The components and the amounts of a packaging adhesive are shown in Table 7.

TABLE 7

Composition (I)	Name (R)	Parts by weight
			Epoxy resin 1	Dicyclopentadiene diepoxy	50
Epoxy resin 2	Bisphenol A epoxy resin E55	50
			Acid anhydrides	Methyl hexahydrophthalic anhydride	100
Accelerator	Aluminium acetylacetonate	3
			Defoaming agent	BYK-530	1
Toughening agent	Polybutylene adipate	1
			Antioxidant agent	2, 6-di-tert-butyl-4-methylphenol	1
Ultraviolet absorber	2-hydroxy-4-methoxybenzophenone	0.1

The gel time of 100 parts by weight of dicyclopentadiene diepoxide with 100 parts by weight of methylhexahydrophthalic anhydride was 10 minutes.

The gel time of 100 parts by weight of bisphenol A epoxy resin E55 with 100 parts by weight of methylhexahydrophthalic anhydride was 20 minutes.

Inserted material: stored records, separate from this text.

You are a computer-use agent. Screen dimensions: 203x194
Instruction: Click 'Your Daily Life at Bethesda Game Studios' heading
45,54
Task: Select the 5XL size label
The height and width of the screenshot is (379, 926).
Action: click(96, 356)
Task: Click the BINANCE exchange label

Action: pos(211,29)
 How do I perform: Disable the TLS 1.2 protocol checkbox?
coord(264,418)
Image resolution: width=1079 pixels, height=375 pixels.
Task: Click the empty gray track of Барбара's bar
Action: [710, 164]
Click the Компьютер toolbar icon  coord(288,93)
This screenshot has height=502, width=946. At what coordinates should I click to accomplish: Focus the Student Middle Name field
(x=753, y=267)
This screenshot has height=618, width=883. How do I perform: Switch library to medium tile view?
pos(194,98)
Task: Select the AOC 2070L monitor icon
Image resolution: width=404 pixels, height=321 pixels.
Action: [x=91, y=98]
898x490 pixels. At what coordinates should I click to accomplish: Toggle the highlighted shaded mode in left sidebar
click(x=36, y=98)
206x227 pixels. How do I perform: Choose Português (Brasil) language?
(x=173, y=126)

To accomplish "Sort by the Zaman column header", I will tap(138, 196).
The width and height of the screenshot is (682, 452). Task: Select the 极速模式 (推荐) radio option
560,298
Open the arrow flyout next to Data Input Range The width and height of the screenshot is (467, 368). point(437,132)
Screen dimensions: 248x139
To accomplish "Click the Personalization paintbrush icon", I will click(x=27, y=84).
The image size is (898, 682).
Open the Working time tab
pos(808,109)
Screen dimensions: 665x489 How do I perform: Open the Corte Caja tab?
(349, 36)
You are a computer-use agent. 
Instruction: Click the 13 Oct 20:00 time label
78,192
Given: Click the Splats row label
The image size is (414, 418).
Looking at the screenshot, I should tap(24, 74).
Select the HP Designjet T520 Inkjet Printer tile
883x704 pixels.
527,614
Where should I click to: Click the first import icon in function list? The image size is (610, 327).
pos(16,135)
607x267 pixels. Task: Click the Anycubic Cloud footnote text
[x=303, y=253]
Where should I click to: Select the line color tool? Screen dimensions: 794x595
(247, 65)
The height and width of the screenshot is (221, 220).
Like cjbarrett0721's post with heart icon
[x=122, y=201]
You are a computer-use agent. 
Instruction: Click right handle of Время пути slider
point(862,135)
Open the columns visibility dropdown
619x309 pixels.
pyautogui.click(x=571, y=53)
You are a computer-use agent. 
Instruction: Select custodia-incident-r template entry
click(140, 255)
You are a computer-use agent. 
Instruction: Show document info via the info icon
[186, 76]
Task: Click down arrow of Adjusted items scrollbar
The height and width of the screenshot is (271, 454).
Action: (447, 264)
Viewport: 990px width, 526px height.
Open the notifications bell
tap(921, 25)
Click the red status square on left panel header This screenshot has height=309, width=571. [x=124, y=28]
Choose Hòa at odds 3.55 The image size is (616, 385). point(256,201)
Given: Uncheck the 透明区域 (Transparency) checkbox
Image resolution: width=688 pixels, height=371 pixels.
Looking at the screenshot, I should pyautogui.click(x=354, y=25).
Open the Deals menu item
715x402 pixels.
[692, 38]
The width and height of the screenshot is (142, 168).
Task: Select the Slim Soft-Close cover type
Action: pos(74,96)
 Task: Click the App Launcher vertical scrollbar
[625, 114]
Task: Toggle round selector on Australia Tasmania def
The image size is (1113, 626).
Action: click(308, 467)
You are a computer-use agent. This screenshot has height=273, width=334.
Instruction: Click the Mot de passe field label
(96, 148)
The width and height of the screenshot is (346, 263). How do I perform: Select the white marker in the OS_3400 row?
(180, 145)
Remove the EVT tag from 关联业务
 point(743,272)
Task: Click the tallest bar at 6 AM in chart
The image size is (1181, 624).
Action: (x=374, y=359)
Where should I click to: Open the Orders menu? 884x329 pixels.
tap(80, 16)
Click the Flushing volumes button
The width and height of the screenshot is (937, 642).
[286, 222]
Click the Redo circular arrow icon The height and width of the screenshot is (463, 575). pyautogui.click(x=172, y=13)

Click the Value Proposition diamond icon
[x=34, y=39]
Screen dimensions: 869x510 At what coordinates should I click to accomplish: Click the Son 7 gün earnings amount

Therefore, the difference in gel time was 10 minutes.

The compositions shown in Table 7 were weighed, mixed uniformly under vacuum, and then cured. Curing conditions are as follows: curing was carried out at 130 ℃ for 1 hour and then at 150 ℃ for 4 hours. The gloss values, matte level, shear strength and viscosity were measured and the results are given in Table 18.

[ example 8 ]

The components and the amounts of a packaging adhesive are shown in Table 8.

TABLE 8

Composition (I)	Name (R)	Parts by weight
			Epoxy resin	Bis (3, 4-epoxycyclohexylmethyl) adipate	50
Acid anhydrides 1	Trimellitic anhydride	50
			Acid anhydride 2	Tetrabromobenzene anhydride	100
Accelerator	Aluminium acetylacetonate	3
			Defoaming agent	BYK-530	1
Toughening agent	Polybutylene adipate	1
			Antioxidant agent	2, 6-di-tert-butyl-4-methylphenol	1
Ultraviolet absorber	2-hydroxy-4-methoxybenzophenone	0.1

The gel time of 100 parts by weight of bis (3, 4-epoxycyclohexylmethyl) adipate with 100 parts by weight of trimellitic anhydride was 20 minutes.

The gel time was 30 minutes for 100 parts by weight of bis (3, 4-epoxycyclohexylmethyl) adipate and 100 parts by weight of tetrabromobenzoic anhydride. Therefore, the difference in gel time was 10 minutes.

The compositions shown in Table 8 were weighed, mixed uniformly under vacuum, and then cured. Curing conditions are as follows: curing was carried out at 130 ℃ for 1 hour and then at 150 ℃ for 4 hours. The gloss values, matte level, shear strength and viscosity were measured and the results are given in Table 18.

[ example 9 ]

The components and the amounts of the packaging adhesive are shown in Table 9.

TABLE 9

Composition (I)	Name (R)	Parts by weight
			Epoxy resin 1	3, 4-Epoxycyclohexanecarboxylic acid-3 ',4' -epoxycyclohexanemethyl ester	50
Epoxy resin 2	Bisphenol S diglycidyl ether	50
			Acid anhydrides	Methyl hexahydrophthalic anhydride	100
Accelerator	Aluminium acetylacetonate	3
			Defoaming agent	BYK-530	1
Toughening agent	Polybutylene adipate	1
			Antioxidant agent	2, 6-di-tert-butyl-4-methylphenol	1
Ultraviolet absorber	2-hydroxy-4-methoxybenzophenone	0.1

The gel time of 100 parts by weight of 3, 4-epoxycyclohexanecarboxylic acid-3 ',4' -epoxycyclohexanemethyl ester and 100 parts by weight of methylhexahydrophthalic anhydride was 3 minutes.

The gel time of 100 parts by weight of bisphenol S diglycidyl ether with 100 parts by weight of methylhexahydrophthalic anhydride was 55 minutes. Therefore, the difference in gel time was 52 minutes.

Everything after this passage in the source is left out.